▸ Task objective: Begin at the line where "Where should I" appears and reproduce exactly every line through the end of the data below, both included, skipping pictures.

Saved entries
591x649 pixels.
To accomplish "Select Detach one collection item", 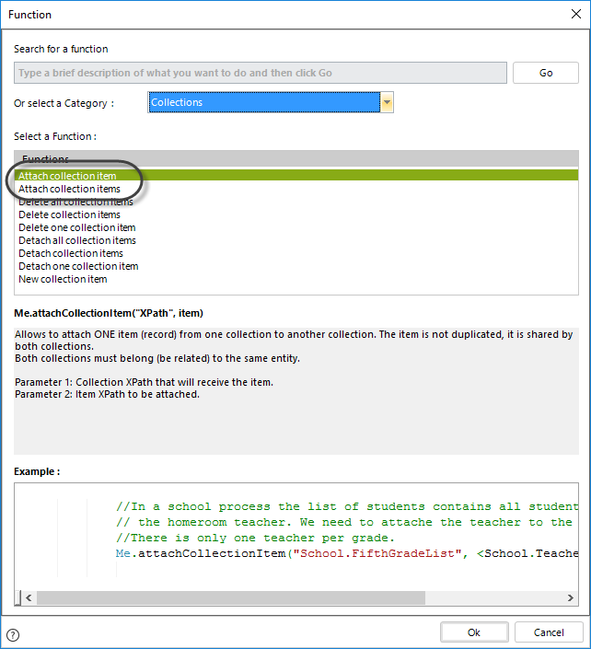I will pos(78,266).
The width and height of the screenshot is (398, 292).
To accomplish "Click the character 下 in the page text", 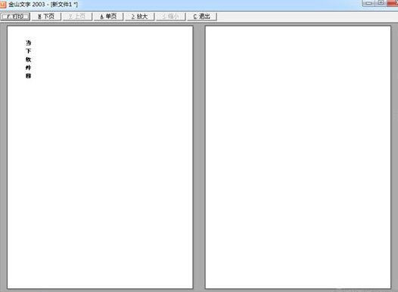I will tap(28, 51).
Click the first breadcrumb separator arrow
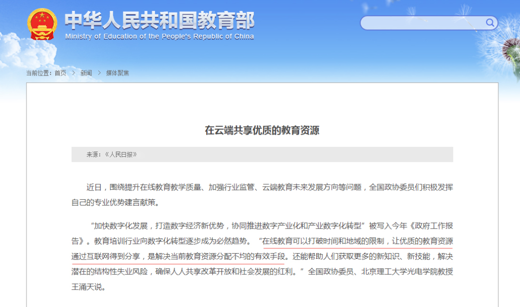This screenshot has width=520, height=307. (73, 73)
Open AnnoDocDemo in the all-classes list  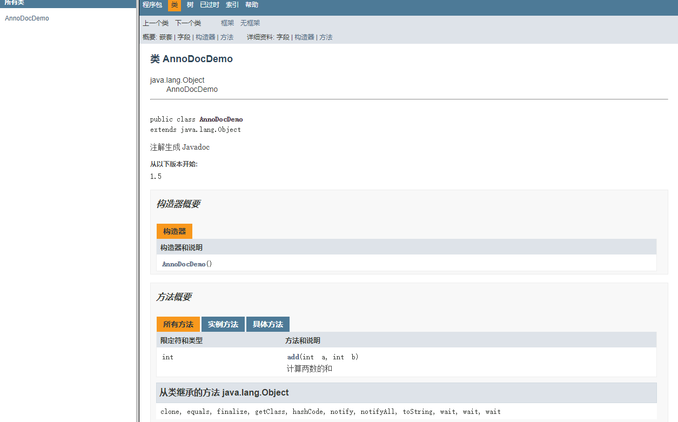tap(27, 18)
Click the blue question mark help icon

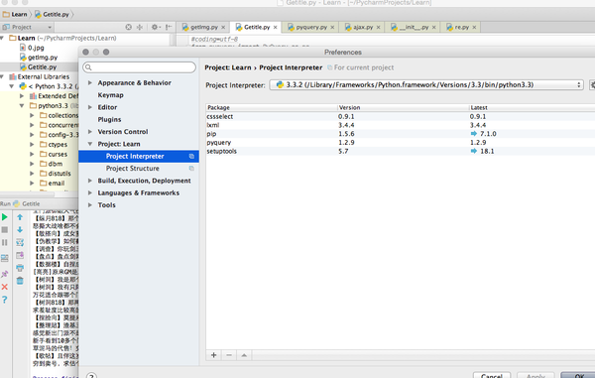click(5, 300)

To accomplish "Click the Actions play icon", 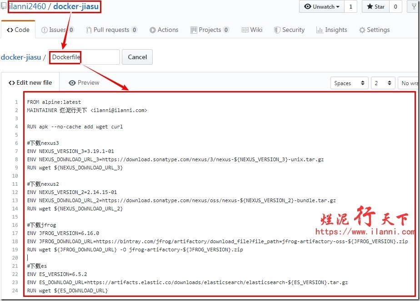I will tap(153, 30).
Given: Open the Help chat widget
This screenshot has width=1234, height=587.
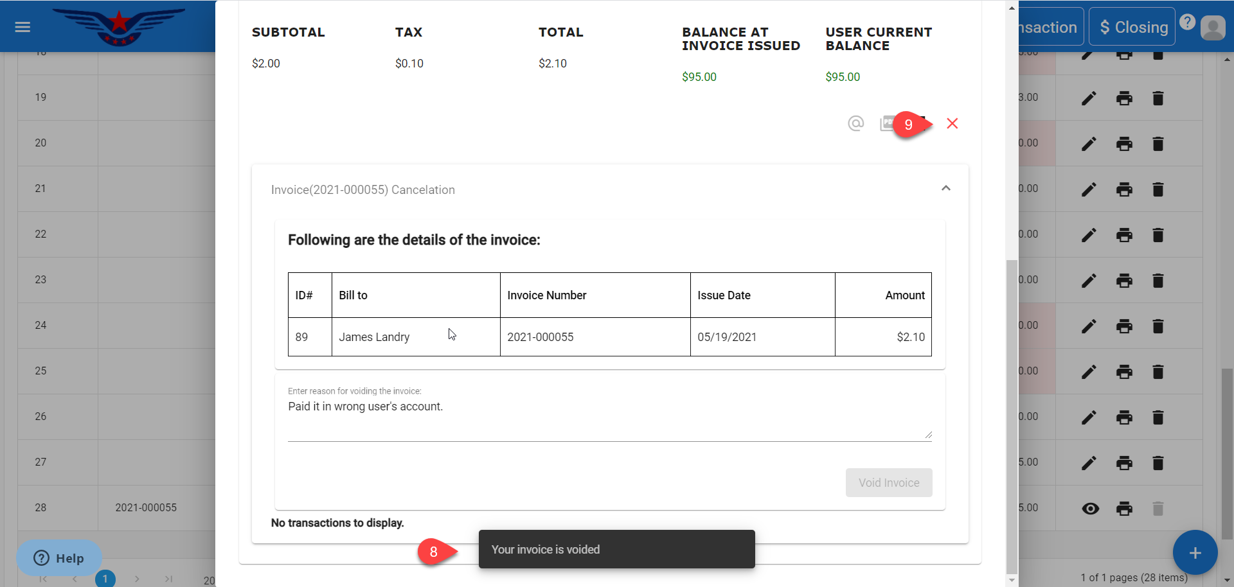Looking at the screenshot, I should (59, 557).
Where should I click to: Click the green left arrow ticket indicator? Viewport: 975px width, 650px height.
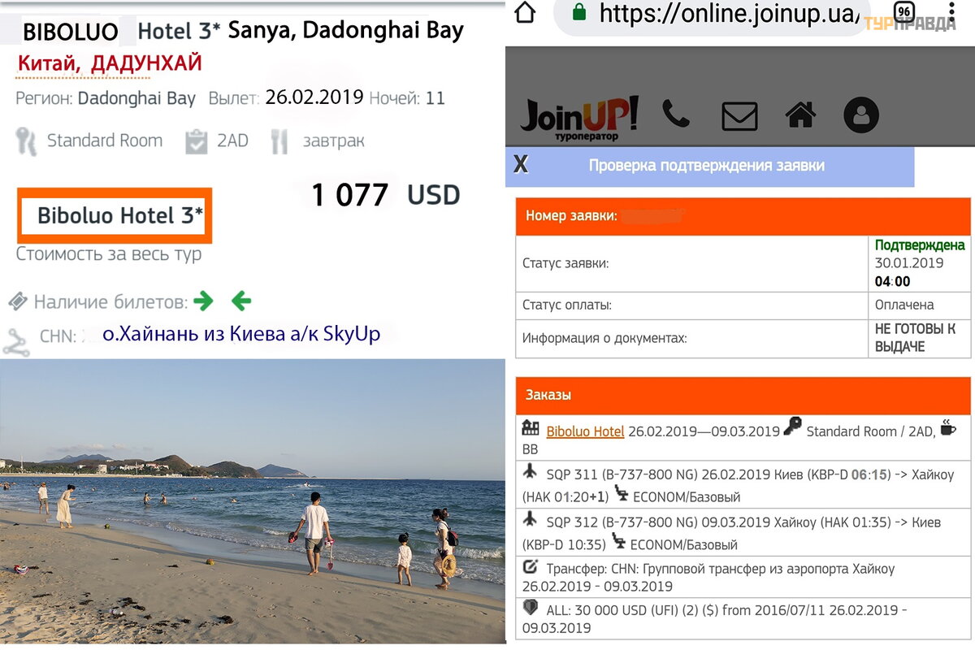(241, 301)
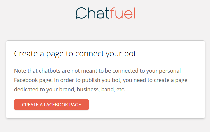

▸ Expected answer:
Where should I click to: Click the green left arrow ticket indicator? Viewport: 975px width, 650px height.
(241, 301)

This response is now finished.